После лекции в ТГУ Астафьева отвезли в дом отдыха "Синий утес". Так после 1991 года стали называть бывшую резиденцию Егора Лигачева на Томи. В ресторане дома отдыха было пустовато, видимо, не сезон, и только один столик был сервирован – для Виктора Петровича и сопровождающих его филологических дам. Перед автором "Печального детектива" стоял запотевший графинчик с водкой. Писатель пригласил корреспондента за стол и предложил угощаться. Но у того кусок не лез в горло перед лицом человека, написавшего "Царь-рыбу" с гениальной сценой рыбалки – герои рассказа, оказавшись на берегу реки полной рыбы, понимают вдруг, что весь их запас червей для ловли склевали дятлы, тут же рядом на пеньке сидящие.

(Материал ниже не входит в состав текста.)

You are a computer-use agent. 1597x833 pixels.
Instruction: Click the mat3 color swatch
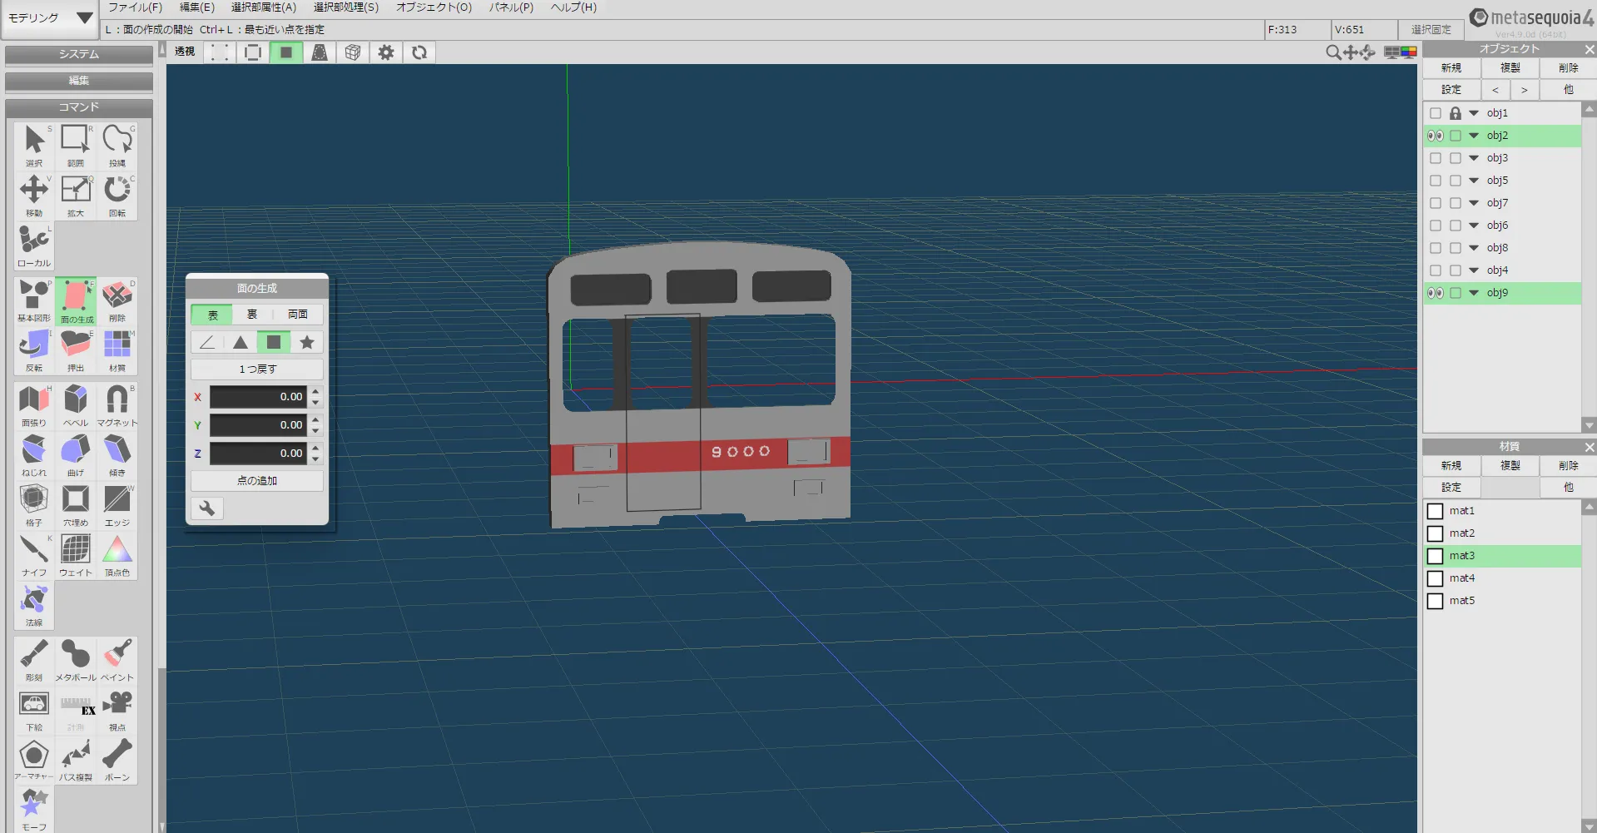click(1436, 556)
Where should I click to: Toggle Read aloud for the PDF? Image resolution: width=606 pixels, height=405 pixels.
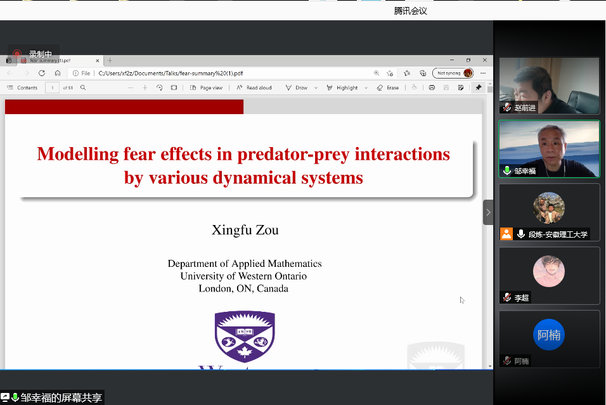254,87
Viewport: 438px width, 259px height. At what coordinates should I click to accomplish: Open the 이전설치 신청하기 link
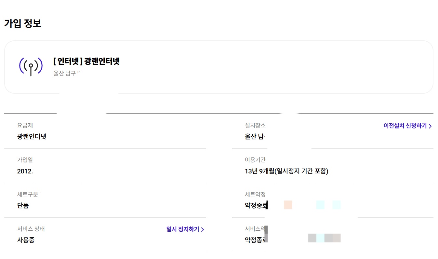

"Аким сгреб ружье и картечью в дятла. Близко стрелял, отшибло бедной птахе голову. Вторая желна застонала, запричитала на весь лес, черно умахивая в глубь тайги. Акимке мало, что расшиб из ружья птаху, он еще схватил дятла за крыло и шмякнул его в воду, как тряпку. Коля замахал руками, замычал, валидолину выплюнул и бултых в речку следом за дятлом. "Все! – ужаснулся Аким. – Спятил кореш!"
Хотел бросаться спасать его, но Коля где плавом, где бродом догнал дятла, выловил и на берег, повторяя: – Вот оне! Вот оне!.. Акимка глянул: черви, будто из копилки, вылезают из дятла и разбежаться метят..."
На мой взгляд, этот рассказ в творчестве Астафьева – один из важнейших для понимания его взглядов на природу человека. Поэтому свой первый вопрос я задал про рыбалку и дятлов:
– С вами правда такое было?
Виктора Петровича, кажется, позабавило такое начало интервью. Он плеснул себе в рюмку из графина и стал рассказывать об особенностях рыбалки на Енисее и на Чусовой, в селе Овсянка и в деревне Быковка. И как по-разному называются рыбы и рыболовные снасти в Сибири и за Уралом. И почему зимние рыбаки, сидящие над своими лунками, называют ерша "полковником" – оказывается, на морозе его хвост загибается к голове, как будто рыба отдает честь.
Одной этой прекрасной истории, над которой все посмеялись, было все-таки недостаточно для раскрытия образа великого писателя. Поэтому я спросил о "творческой кухне" – соблюдает ли Виктор Петрович принцип "ни дня без строчки"?
– Нет, – ответил Астафьев. – Иногда по несколько дней жду вдохновения. А пока оно не явилось, я сам хожу туда-сюда по дому-огороду, что-нибудь руками делаю, собачусь с домашними – в общем, теряю время. Но насильно из себя ничего не выжимаю.
– Свой военный роман вы допишете?
– Кто же это знает? Я уже лет 10 как написал завещание. Но пока держусь.
– О чем роман, можно узнать?
– О том, как наши главнокомандующие уничтожали свои армии. Нас, солдат, убивали на Украине, когда отправляли на правый берег Днепра, без поддержки, с минимальным боезапасом, под огонь противника. Убивали под Берлином, который Жуков требовал взять побыстрее, пока союзники не успели подойти. Ради этой великой задачи полмиллиона человек и положили. Хотя Берлин можно было брать, не торопясь никуда, почему бы и не вместе с союзниками? А самое страшное, что эти военные "традиции" – трупами завалить – остались в нынешней российской армии. Штурм Грозного, да и вся Чеченская война идет по тому же "сценарию Жукова".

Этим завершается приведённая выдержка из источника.